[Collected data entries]
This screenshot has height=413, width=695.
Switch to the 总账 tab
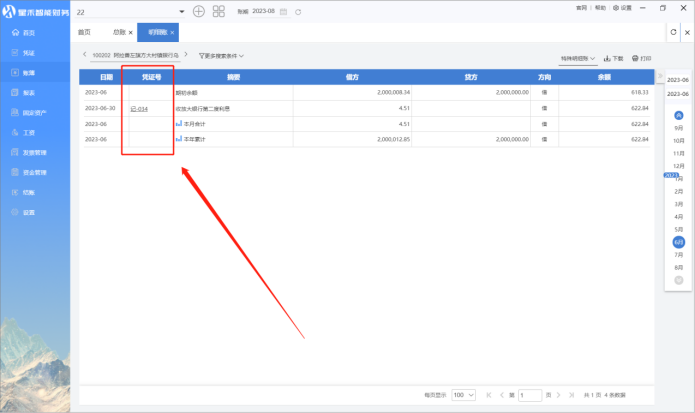(x=120, y=33)
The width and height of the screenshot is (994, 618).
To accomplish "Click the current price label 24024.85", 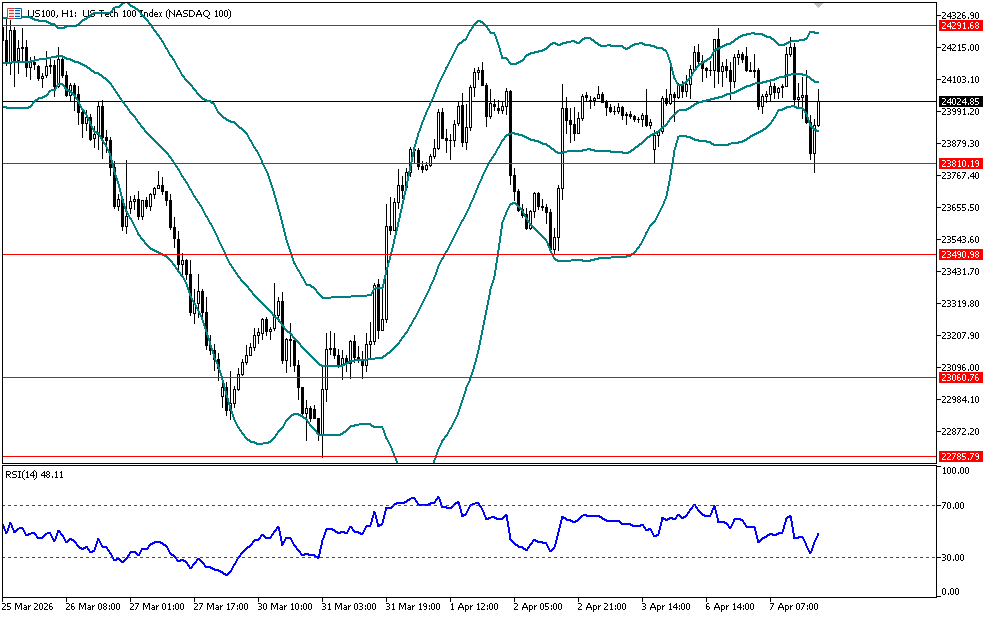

**Work task**.
Reproduce the data in full. Do not carry over any picture.

**Result for this exercise**.
This screenshot has height=413, width=695.
Switch to the 总账 tab
(x=120, y=33)
The width and height of the screenshot is (994, 618).
To accomplish "Click the current price label 24024.85", 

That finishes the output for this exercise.